Extract
···
Hence, in our opinion, the expression "manufacture" covers within its
sweep not only such activities which bring into existence a new commercial
commodity different from the articles on which that activity was carried on,
but also such activities which do not necessarily result in bringing into
existence an article different from the articles on which such activity was
carried on. For example, the activity of ornamenting of goods does not result
in manufacturing any goods which are commercially different from the goods
which had been subjected to ornamentation, but yet it will amount to
manufacture within the meaning of Section 2(e-I) of the U.P. Trade Tax Act
since an artificial meaning of "manufacture" is given in Section
2(e-I). Hence, whether the commercial identity of the goods subjected to the
processing, treating or adapting changes or not, is not very material.
xxx xxx xxx xxx Learned counsel for the appellant, Shri Rakesh Dwivedi
submitted that coal briquettes are produced merely by using a binding material
such as clay or molasses along with the coal, and hence he submitted that the
identity does not change. We regret, we cannot agree with his submission.
Firstly, we do not agree that the coal briquettes are the same commercial
commodity as coal. In our opinion, coal is a raw material for making coal
briquettes. The method of manufacturing coal briquettes has been stated above,
and this certainly is processing, treating or adapting the coal. The appellant
manufactures coal briquettes by compiling the hard coke breeze mechanically
with the help of cinders, which is usually 5% of the total hard coke breeze. In
the compilation of the hard coke breeze, 95% of the hard coke breeze, which is
known as coal dust or breeze coke is taken which is compiled with the help of
clay and molasses. Hence, in our opinion, coal briquettes is a different
commercial commodity from coal. Moreover, even if it is not a different
commercial commodity, the process of making coal briquettes will amount to a
"manufacture" as it is processing, treating or adapting coal. In our
opinion, by the processing of coal to make coal briquettes, the coal dust loses
its identity. Coal briquettes and coal dust are two different commodities in
substance as well as in characteristics. The coal briquettes are altogether in
different shape, form and moisture as well as characteristics, as compared to
We are, however, not oblivious of the fact that a Division Bench of this
Court in State of Karnataka v. Azad Coach Builders (P) Ltd. and Others [(2006)
···
Given entries
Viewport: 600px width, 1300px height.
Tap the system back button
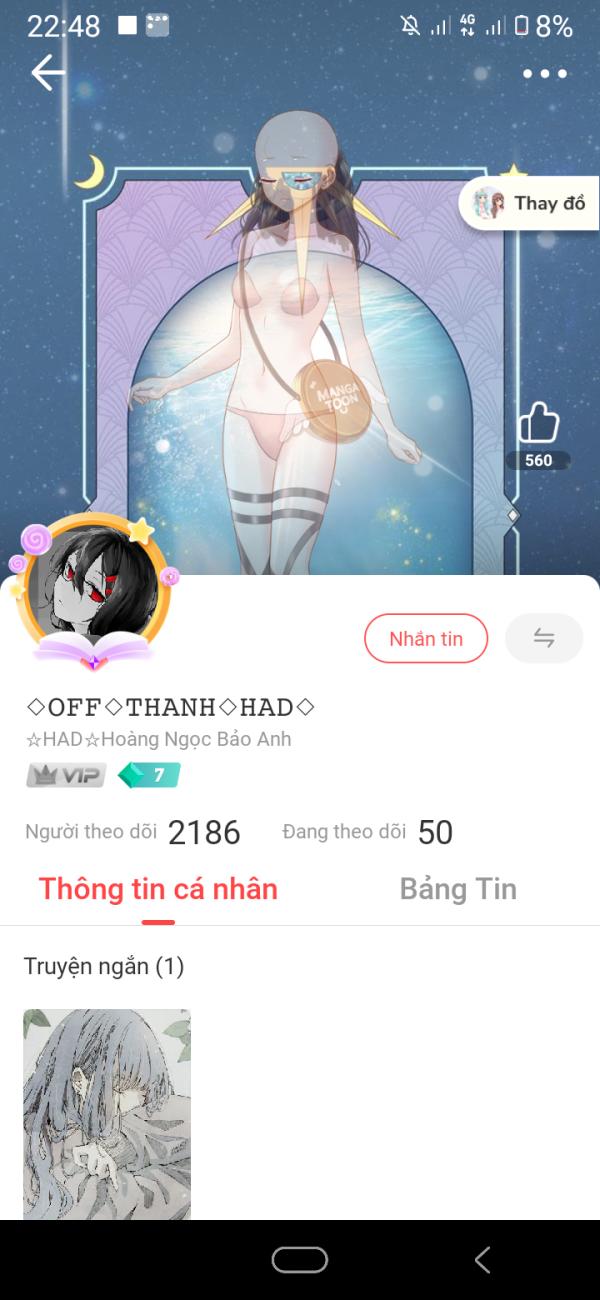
···
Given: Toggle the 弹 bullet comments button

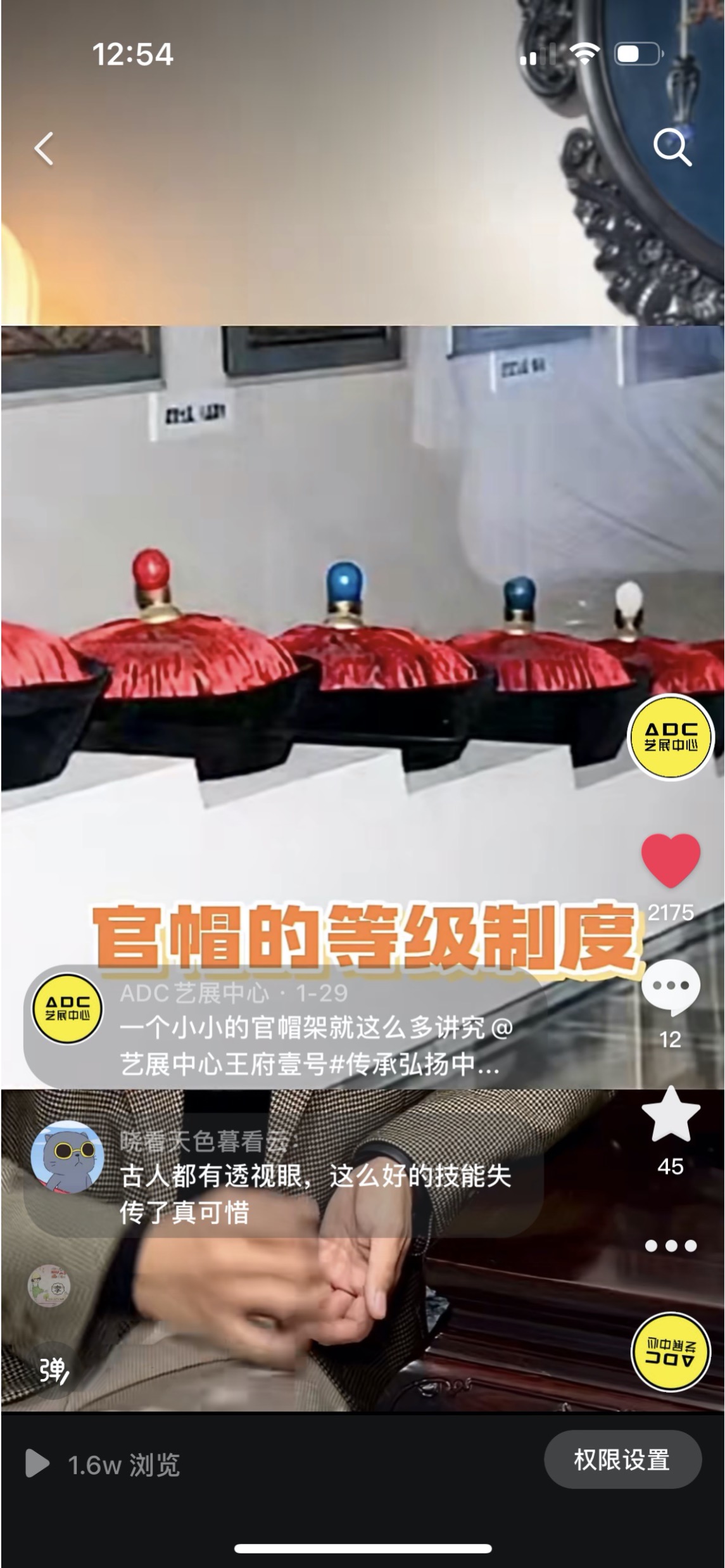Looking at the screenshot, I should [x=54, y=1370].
···
Problems
1/ In the court passage on coal briquettes, what binding material does counsel for the appellant say is used along with the coal?
2/ Write the next part of the court passage on coal briquettes, picking up from its final line.
The records have no connection to the court passage on coal briquettes.

Responses
1/ Clay or molasses.

2/
3 SCC 338], in view of the provisions of Section 5(3) of the Central Sales Tax Act,
1956 vis-`-vis the provisions of the Karnataka Sales Tax Act, 1957 had
referred the question of interpretation of the words 'in relation to such
exports' to a larger Bench, noticing the decisions of this Court in Mohd. Serajuddin
v. State of Orissa, [(1975) 2 SCC 47], on the one hand and Sterling Foods v.
State of Karnataka [(1986) 3 SCC 469] and Vijayalaxmi Cashew Co. v. C.T.O.
[(1996) 1 SCC 468] on the other. We, however, are not concerned with such a
question in this case.
We may also notice that the term "manufacture" has been considered
in Kores India Ltd., Chennai vs. Commissioner of Central Excise, Chennai (2005
) 1 SCC 385 by this Court stating ;
"At this juncture it is relevant to point out that the assessee had
contended before the Collector that the inputs/raw materials used have suffered
excise duty and if any duty is payable, they should be allowed MODVAT credit
and the proportionate amount on account of such credit should be deducted from
the proposed demand.
This plea was turned out as required documentary evidence to show that
entire quantity of inputs used have suffered tax was not produced. Before CEGAT
it was accepted that there was possibility that manufacturers were operating
under exemption available to SSI units and the goods would have discharged
"nil" duty. It was also accepted that since the goods were received
from the depots and not directly received from one factory, therefore, any duty
(paying documents) were not available. It is to be noted that once the jumbo
rolls are cut into smaller sizes, they completely lose their earlier identity
and cannot be used for the same purpose as was done before cutting. In a
hypothetical case, even if the smaller-sized ribbons are stitched together or
fixed together in any manner, there is no possibility of its use as jumbo
rolls. The factual findings recorded that the processing resulted in coming
into existence of a commercial product having distinct name, character, and use
are on terra firma"
New Delhi (2005) 2 SCC 555 it has been held :
"Section 2(f) contains two clauses and instead of setting out the
activities in respect of different tariff items, sub-clause (ii) simply states
that any process, which is specified in section/chapter notes of the schedule
to the Tariff Act, shall amount to "manufacture". Under sub-clause
(ii), the legislature intended to levy excise duty on activities that do not
result in any new commodity. In other words, if a process is declared as
amounting to "manufacture" in the section or chapter notes, it would
come within the definition of "manufacture" under section 2(f) and
such process would become liable to excise duty. The effect of this definition
is that excise duty can be levied on activities which do not result in the
production of a new commodity or where the raw material does not undergo such a
transformation as to lose its original identity."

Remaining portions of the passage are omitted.